Tim takes Sawyer with him to the airport to pick up the witness and Raylan, free to work on his own caseload, instead finds himself staring at an email from HR informing him that he has two days to choose which Sexual Harassment in the Workplace session he wants to go to or he'll be assigned to one. He checks the dates and realizes that he can't catch the flu on either one because he's got other appointments both days, including a trip to Pikeville that he can't get out of because it's payment for Ramirez covering for him last month. So he knocks on Art's door.

Art has little patience for the politically correct mandates from HR - he faked a raid to get them out of the last diversity symposium - but he's unsympathetic to Raylan's plight here.

"It'll be good for you," Art says. "You might learn that it's a bad idea to seduce witnesses."

Raylan's about to point out that it was Ava doing the seducing, not him, but right at that moment, the security alarm goes off. He gestures over his shoulder toward his desk and Art nods and reaches into his own desk drawer for his sidearm. Raylan retrieves his own, barely holstering it before he has to reach for it again as the office door bangs open.

But it's not a bad guy, just Walt the security guy, who informs them that someone pulled a gun in Courtroom B and the building's going into lockdown until the police arrive.

"Walt," Art sighs, "SWAT is tied up outside of town at the supermarket. We'll be here until dinnertime if we wait for them. Where's Burnmeyer? I want to talk to him."

Burnmeyer's the head of building security and he's got a love/hate relationship with the Marshals Office, or at least their office. But while he might be in charge, Art's the one with the power and he comes back in five minutes later looking annoyed.

"Rachel, Kevin, I want you two to go downstairs and start cleaning up the mess outside Courtroom B," he orders. Ramirez, who'd been leaning against a file cabinet, stands up so suddenly the cabinet shudders at the loss of pressure. "I want an accurate list of everyone in that room, including how many bad guys. Michael, I want background on the case being tried, including any threats or previous attempts at disruption.

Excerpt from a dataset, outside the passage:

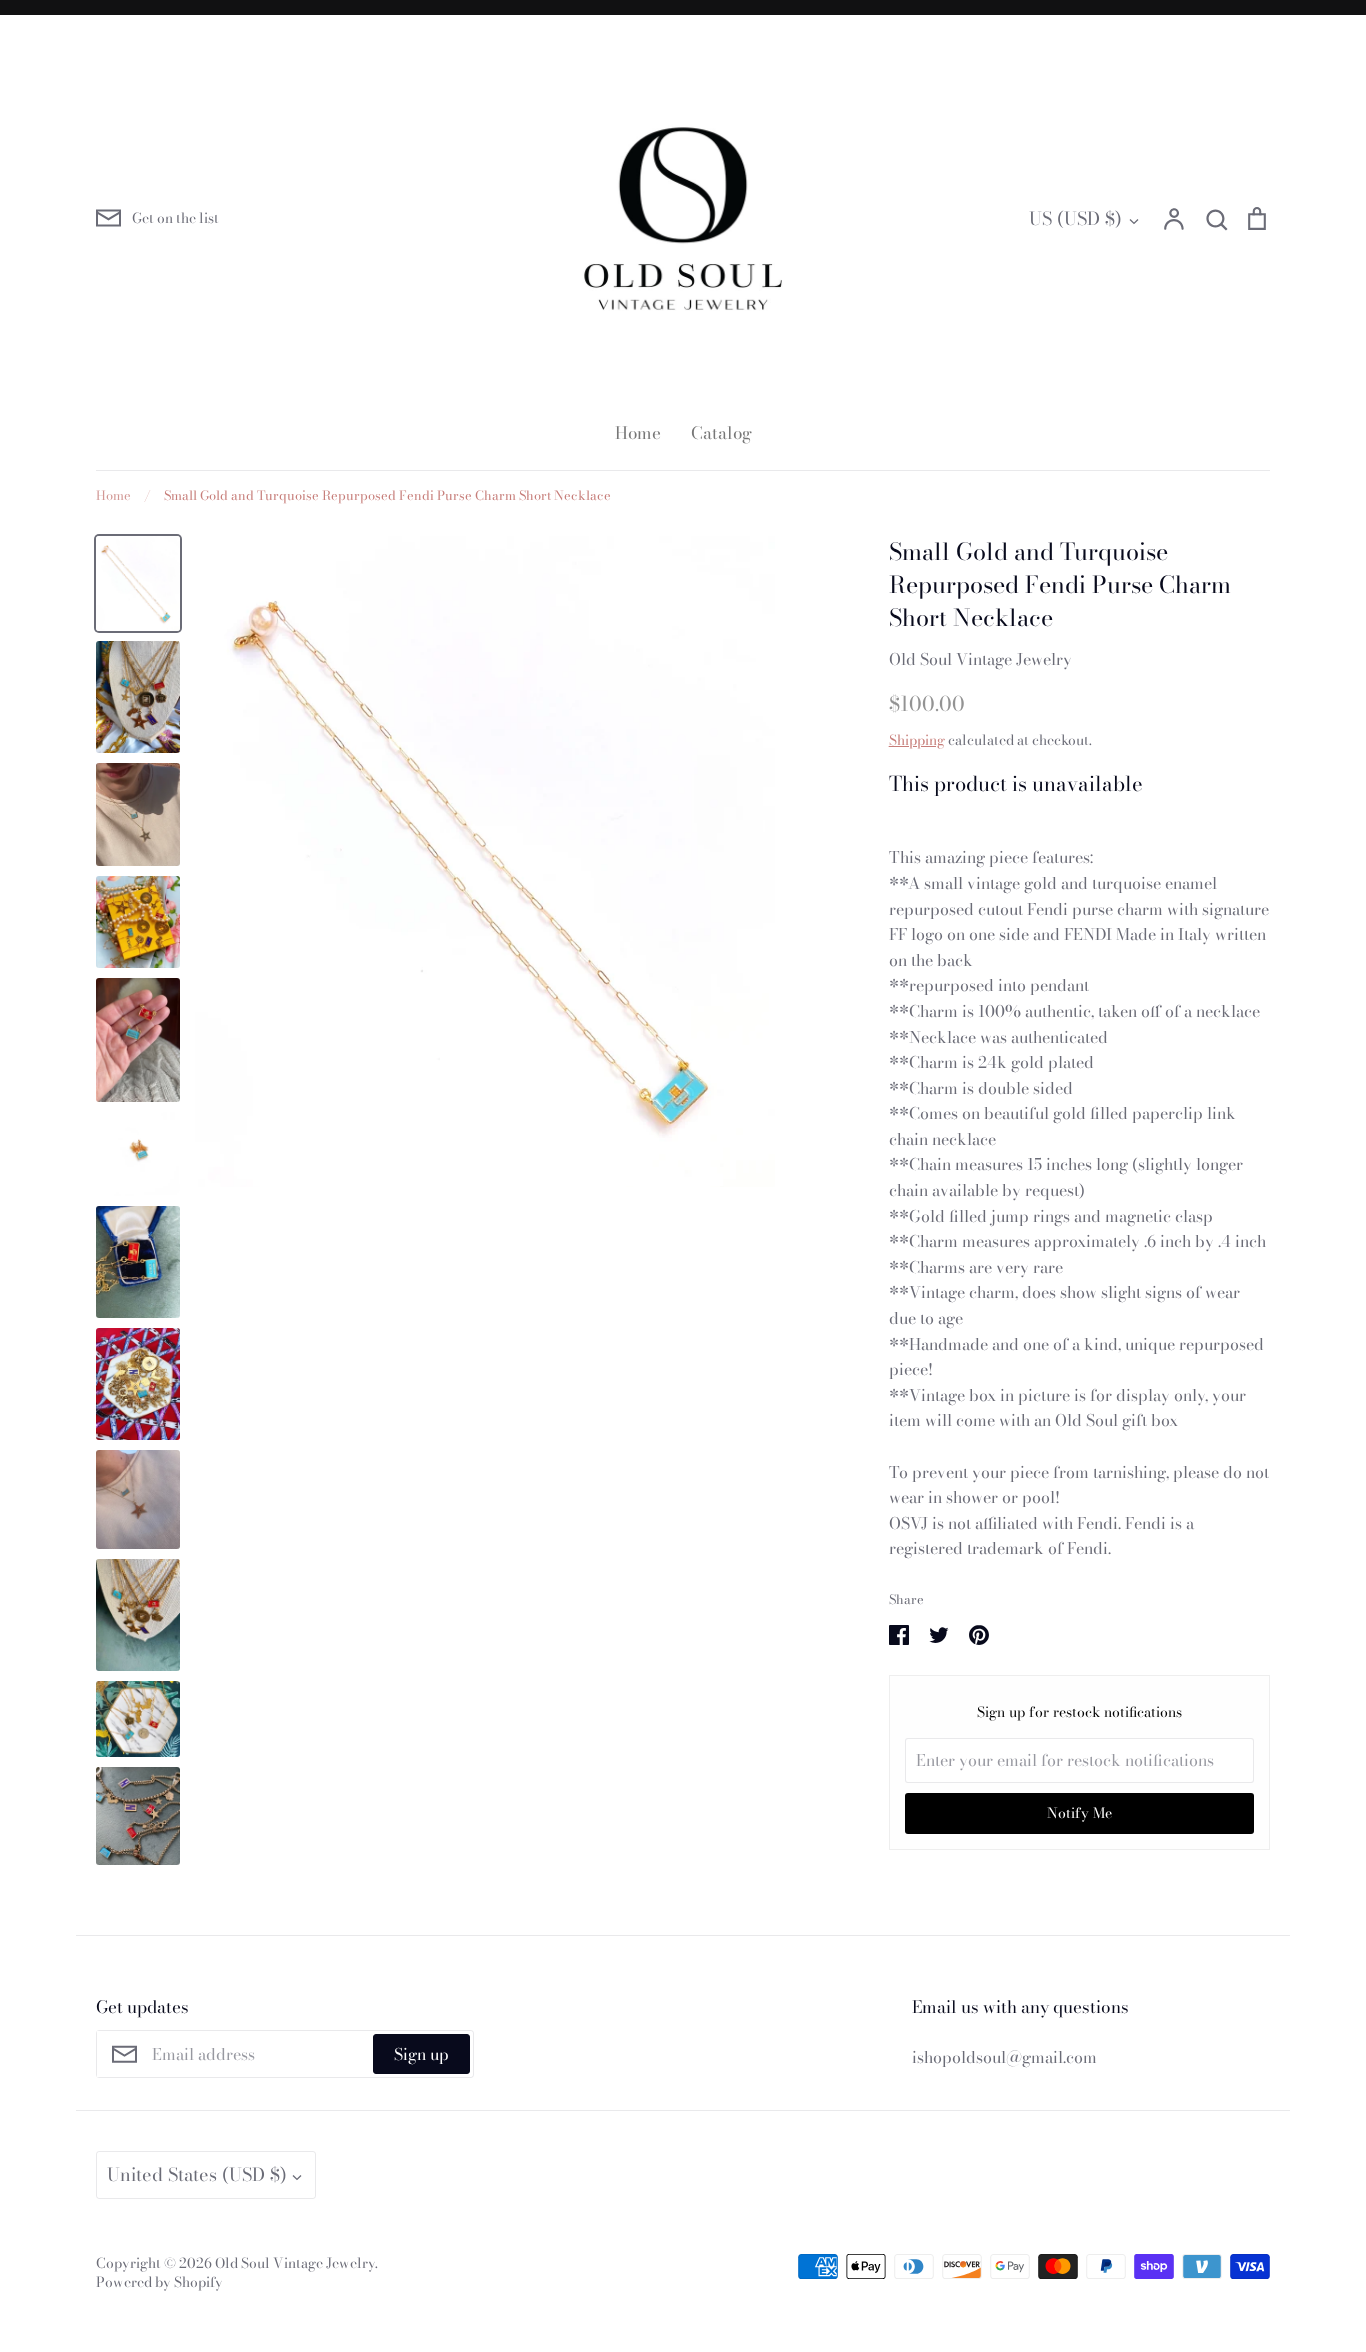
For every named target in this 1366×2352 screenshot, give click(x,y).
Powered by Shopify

Call the US Attorney's office and make sure they give you everything you ask for."

Raylan stands waiting for his assignment, but none comes and so he follows Art back to his office.

"What about me?" he asks from the doorway.

"You?" Art repeats. "You have to make your choice which Sexual Harassment in the Workplace seminar you're going to."

Shocked, Raylan stands frozen where he is. "You're cutting me out of this?"

"For the time being, yes," Art replies as he hangs up his sport coat. "This isn't an all-hands event."


"But I don't owe you an explanation," Art cut him off. "Nevertheless, to encourage you to get back to work, I'll give you one. First, Rachel's not only senior to you in this office, but she's better at soothing ruffled feathers than you are. Second, you're crap at research and Michael can get the information faster, especially since everyone at the US Attorney's office doesn't know his name from their list of cases screwed up by deputy marshals sleeping with witnesses. Third, I don't want there to be any shooting if that can be avoided and Raylan? You don't avoid it very well."

Raylan's got nothing to say to that -- at least nothing that will improve his situation -- and so he goes back to his desk, trying not to trip over the tail between his legs, and resumes staring at the email from HR while eavesdropping on Faucette's attempts to get the US Attorney's office to not put him on hold or send him to voicemail.

Tim calls in twenty minutes later wondering why Ramirez never called him with the set of emergency phone numbers he is supposed to give to the witness and Raylan has to explain what has transpired since his departure.

"Does Art want us back in?" Tim asks hopefully. WitSec is only slightly less grating than prisoner transport; you've got custody of someone who is difficult because they're scared out of their minds instead of being difficult because they're pissed at being incarcerated.

"I don't think so," Raylan replies as he rifles through the papers on Ramirez's desk to look for Tim's info. "He said it's not an all-hands event. I'm sitting here deciding which day HR should teach me not to make lewd comments to my female colleagues."

"I'm signed up for the morning one," Tim says. "I figure getting up a half-hour early will be worth it to watch Rachel react to being told that the proper response to inappropriate office behavior is to tell Art and not a wrist-lock leading into a knee to the nuts."

Raylan smiles. "I'll have you know that the lovely Miss Brooks is currently downstairs assigned to crowd control precisely because of her gentle demeanor."

He reads off the numbers for Tim, who asks him to tell Art that he and Sawyer will be back as soon as they can.

"Good," Art replies once he's off the phone with the SWAT commander down at the Whole Foods. "We might need a sniper."

Raylan gives him a dirty look, but says nothing.


It comes out like an exhale, a whisper. She's standing there in the tiny opening between the two heavy doors, stiff and scared and stubborn and so beautiful all at once, a piece of paper in her hand and a gun to her back, and Raylan fights the urge to push past everyone that's between them and grab her, pull her to safety no matter the cost to himself.

But he doesn't move because she flinches, poked from behind by the business end of a double-barrel shotgun as a prompt to get on with the business that has her out from behind the doors in the first place.

"These are our demands," she announces haltingly, holding out the paper -- a strip torn from her recorder -- to Rachel. "If they are not met within two hours, one hostage will be shot every fifteen minutes until they are."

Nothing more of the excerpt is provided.